Instantly share code, notes, and snippets.

@benjamindoron
Last active September 12, 2022 17:42
Show Gist options
  • Save benjamindoron/e8c5f4f866424c96e9f3a5a7269fc1b5 to your computer and use it in GitHub Desktop.
Save benjamindoron/e8c5f4f866424c96e9f3a5a7269fc1b5 to your computer and use it in GitHub Desktop.

GSoC 2022 projects

S3 resume implementation

Overview

I successfully implemented firmware support for resume from S3 sleep on MinPlatform, mentored by Nate DeSimone and Ankit Sinha. It suspends from and resumes to an operating system on my Acer Aspire VN7-572G (Skylake). While presently, the board-specific code is only implemented for KabylakeOpenBoardPkg, I've attempted to ensure that the implementation is as silicon-agnostic as possible. After one last straightforward bug is resolved (involving conditions for detecting the power state), it will be entirely ready for daily use.

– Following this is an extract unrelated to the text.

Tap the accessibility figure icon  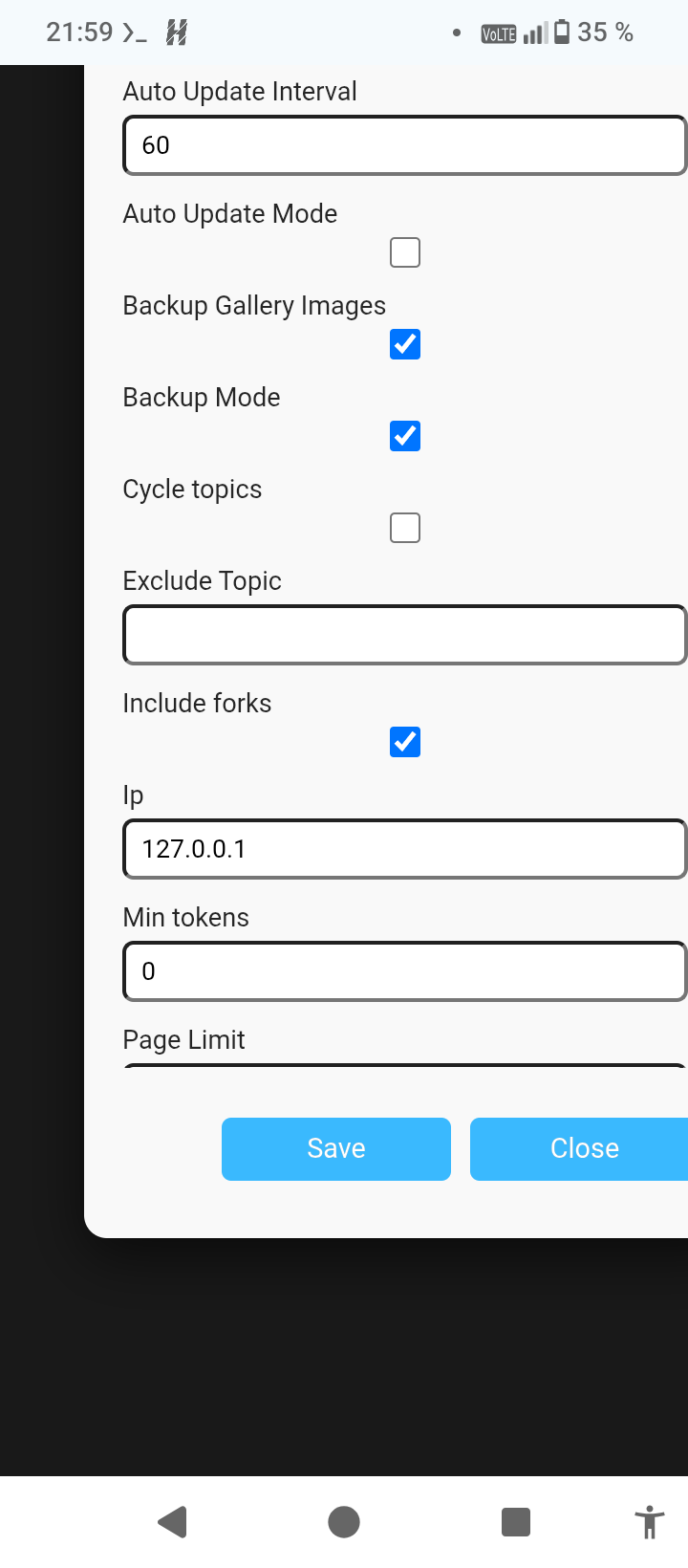(x=650, y=1521)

I performed my testing with Fedora 34, with no relevant modifications.

Although for other platforms, it's expected that more work is required than toggling the S3 feature PCD - and developers may need to prepare for debugging their port of the KabylakeOpenBoardPkg commit - this should be quite straightforward. Therefore, I maintain that the implementation is almost entirely generic across at least all Intel client MinPlatform boards presently in the tree.

I primarily use laptops, so power management features are fairly important to me. I actually attempted to enable working S3 resume while I was finalising my board port project for GSoC 2021. While the work performed then was insufficient, the issues uncovered then formed the beginning of my work here.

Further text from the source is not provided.